The manor of Popham was held from the 13th century by the family of "de Popham", later "Popham", which took its name from the manor. The descent was as follows:
- Gilbert de Popham (died 1251), who acquired Popham from "Thurstan the Clerk" by unknown means.
- Robert de Popham (1226- ), son and heir, who witnessed a charter to Hyde Abbey in 1277–78. In the late 13th century, the Popham family acquired the manor of Huntworth in Somerset, which became the seat of the most prominent and longer-lived branch of the Popham family, including Sir John Popham (1531–1607), Lord Chief Justice.
- John de Popham (died c. 1316/17), probably Robert's son.
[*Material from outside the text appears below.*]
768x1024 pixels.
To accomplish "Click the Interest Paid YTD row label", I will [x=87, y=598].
He held a moiety of Popham from William de Braiboeuf of Cranborne. In 1305 he was granted free warren in Popham.
- Robert II Popham (floruit 1346), who received seizin of Popham in 1317. He married a certain Alice.
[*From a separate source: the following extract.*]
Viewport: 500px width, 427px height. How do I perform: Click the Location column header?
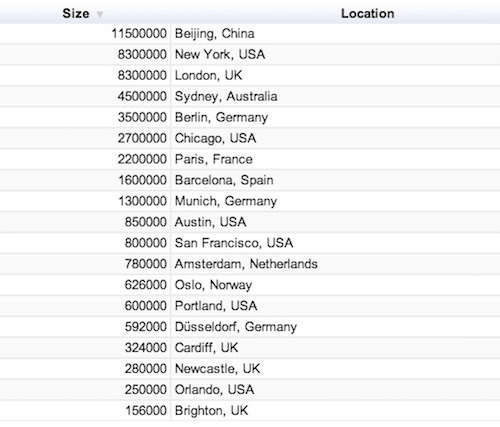[x=368, y=14]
- Sir John Popham (died 1354/59) of Popham, who married Sibyl St Martin, younger sister of Sir Laurence St. Martin, MP, of Wardour, Wiltshire.
- Laurence de Popham, eldest son.
- Henry Popham (c. 1339 – 1417/18), brother & heir. Sheriff of Hampshire and seven times MP for Hampshire. He held part of Popham from Hyde Abbey. Probably son of Robert II. In 1378 and 1401 he received a confirmation of title to his lands at Popham from the Empress Maud and from King Henry II respectively. His younger brother was Sir John Popham (died 1418) of South Charford, Hampshire, four times MP for Hampshire and Sheriff of Hampshire in 1404. Sir John Popham's son, and thus Henry Popham's nephew was John Popham (c. 1395 – c. 1463), elected in 1449 Speaker of the House of Commons, which position he refused on grounds of ill-health. The latter died unmarried without progeny when his heirs became his cousins the four daughters of Sir Stephen Popham (c. 1386 – 1444) of Popham.
- Sir Stephen Popham (1386/92–1444/5), son and heir, received seizin of Popham in 1422/3. Five times MP for Hampshire. Died without male progeny when his four daughters became his co-heiresses.
- Elizabeth Popham, daughter and co-heiress, who in 1464 received as her share of the inheritance the manor of Popham. She married Sir John Wadham (died 1476) of Edge, Branscombe, Devon and Merryfield, Ilton, Somerset.